Rispetto a suo opere precedenti come Il gusto degli altri o Così fan tutti, questa si può considerare una storia con molti elementi di novità…
Sono vent’anni che lavoriamo insieme, temevamo di annoiarci e di annoiare. Il metodo è lo stesso di sempre. Iniziamo a cercare argomenti che ci piacciono e ci interessano, di solito ci fermiamo quando abbiamo una bella storia, ma stavolta siamo andati oltre anche formalmente. Avevo a disposizione un direttore della fotografia meno dogmatico del solito e poi mi sono liberata della mia proverbiale paura della ‘tecnica’. Ho osato e sperimentato. Di solito, dato che nasco come sceneggiatrice, non amo molto la presenza incessante del regista nei film, preferisco farmi trasportare dalla storia, e anch’io tendo a sparire. Ma stavolta ho giocato con gli effetti, con gli sguardi, col ralenti, con la paura, il montaggio, la musica, il missaggio, insomma ho sfruttato appieno tutto ciò che la tecnica aveva da offrirmi.

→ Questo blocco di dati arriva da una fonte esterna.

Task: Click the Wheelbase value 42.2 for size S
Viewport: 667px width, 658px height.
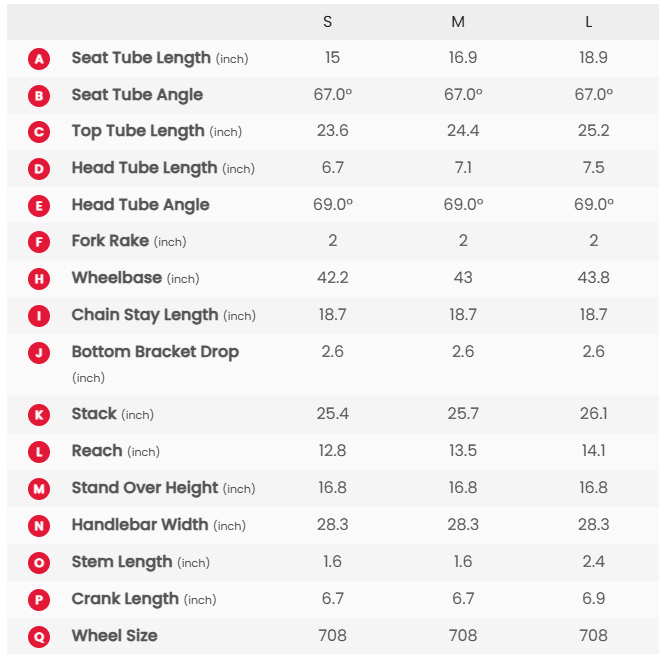Action: point(332,278)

Com’è andato il film in Francia e qual è stata la reazione della critica?
Ha fatto un milione di spettatori ma per la critica non so proprio cosa dirle, non leggo più recensioni da tempo, ormai.

Polanski a Cannes ha espresso il suo rammarico per il fatto che le donne si stiano sempre più mascolinizzando…
Oh, a Polanski piacciono femminili, ma anche parecchio giovani. Non mi soffermerei oltre su questo…

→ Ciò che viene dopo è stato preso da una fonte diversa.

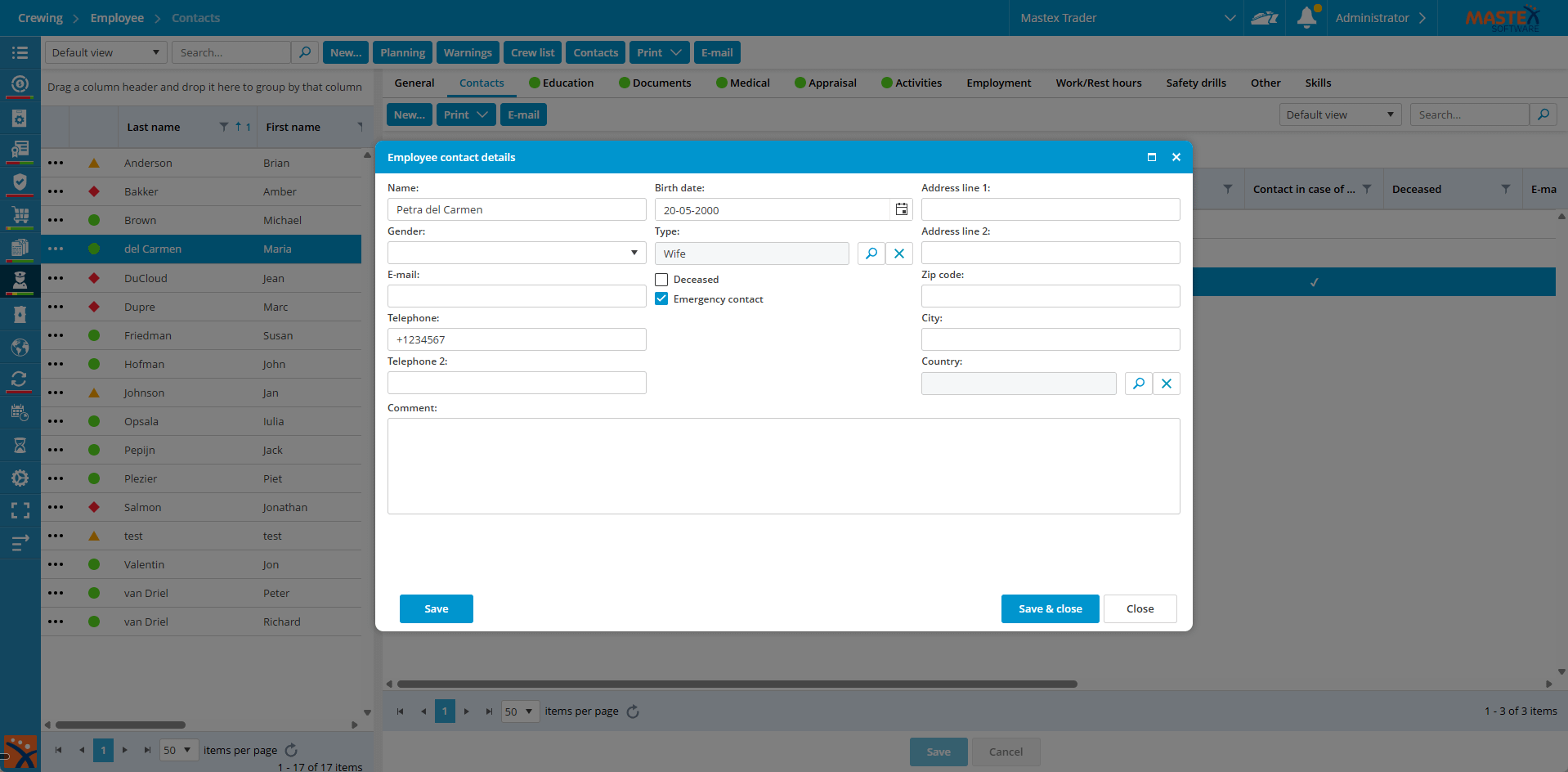Click the Save & close button
The image size is (1568, 772).
[x=1050, y=608]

Ma in definitiva, perché le donne continuano a credere alle favole?
Sono vittime di stereotipi, ma anche colpevoli. Sono le regole e i condizionamenti culturali che influenzano le nostre vite. Quante volte sentiamo dire: ‘sono fatto così, è la mia natura, non posso cambiare’, e così il nostro margine di iniziativa per poter cambiare le cose si restringe sempre più. Credo che l’origine di ciò stia anche nella società, nell’educazione che ci danno in famiglia. Quando si vive si pensa che quello a cui si è abituati sia l’unico modello possibile. Per questo le favole hanno avuto e continuano ad avere così tanta influenza, così come i libri e i film che possono aiutare un paese e le persone a conoscere ciò che prima non conoscevano. Mi dilungo un po’: ma invito voi italiani a spingere i propri governanti a non considerare l’industria culturale come tutte le altre, a scorporarla dagli scambi commerciali. Il cinema americano è diventato grande proprio perché Roosvelt aveva intuito il suo valore e ci aveva investito.

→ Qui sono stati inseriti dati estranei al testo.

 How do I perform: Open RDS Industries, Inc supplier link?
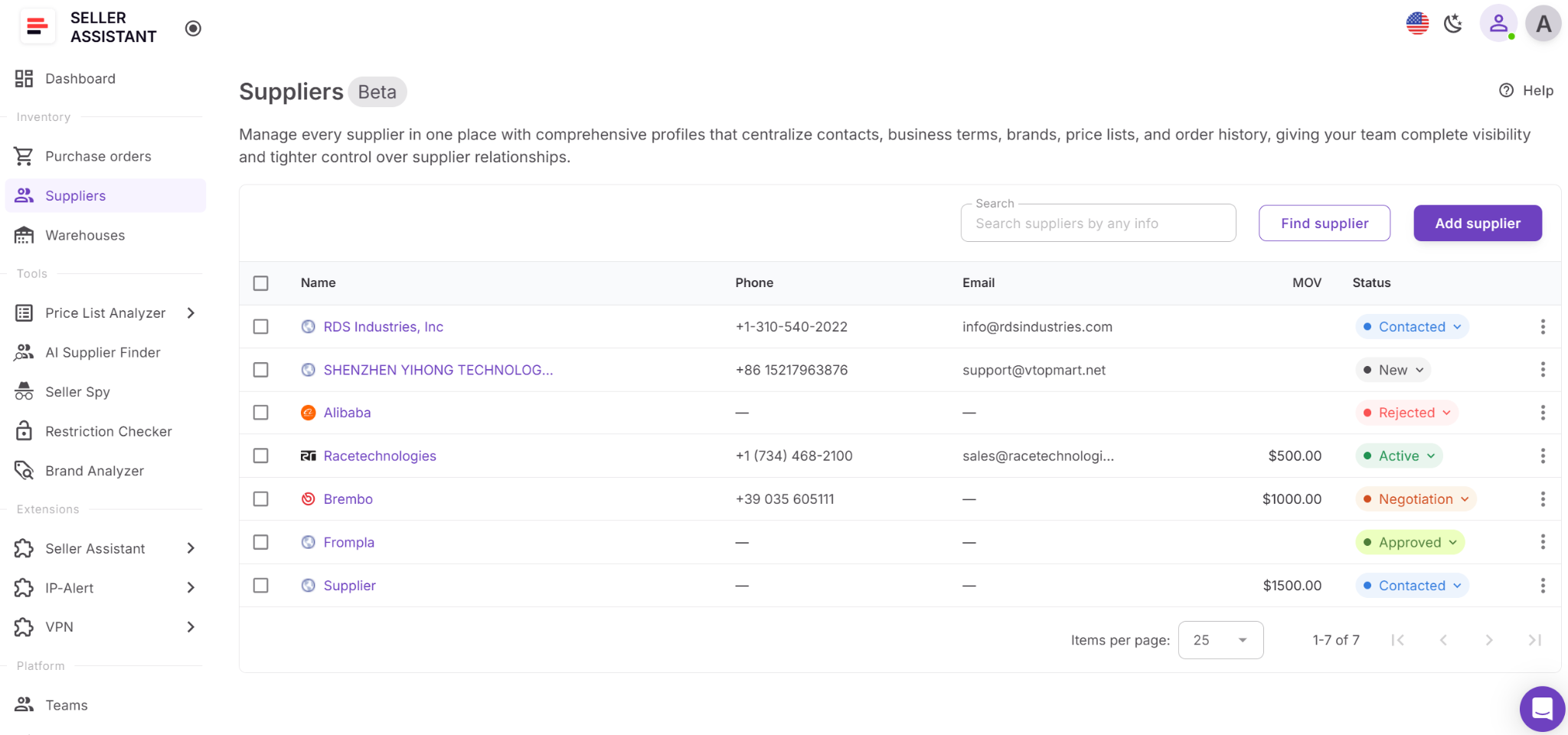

Tra lei e suo marito, chi è quello che scrive le scene buffe? Ci sono anche aspetti della vostra vita personale nel film?
Ah, quello buffo è Jean-Pierre, non c’è dubbio. E naturalmente sì, c’è qualcosa di nostro. Ad esempio anche a lui qualcuno ha predetto la data della sua morte, come al suo personaggio nel film. Non ve la dico, ma è nel 2015. E poi la mia difficoltà con ciò che è tecnologico: i computer, le automobili…

Parla anche di Dio e di religione, anche se non è credente…

Mi hanno fatto notare che tratto la religione come una qualsiasi credenza, ma per me, è ciò che è. Detto questo non volevo certo ferire chi crede. So bene che nella vita ci sono momenti in cui serve un rifugio, e c’è chi lo trova appunto nella fede. Le scene che riguardano questo tema nel film le ho trattate con rispetto, accompagnandole con musica classica, sono venute talmente bene che fanno venire voglia di pregare anche a me.

E il finale?
Non è esattamente un happy ending, anche se il mio personaggio impara a guidare. Il film riflette le nostre paure come le fiabe rappresentavano le paure di 400 anni fa. Pollicino era una metafora dell’abbandono. Oggi abbiamo ancora la paura di invecchiare, come la matrigna di Biancaneve. Non volevo appesantire con un finale tragico, nella vita le cose non sempre vanno come vorremmo, qualcuno è più felice, qualcuno meno, si va a fasi. Anche se a volte avvengono anche dei piccoli miracoli.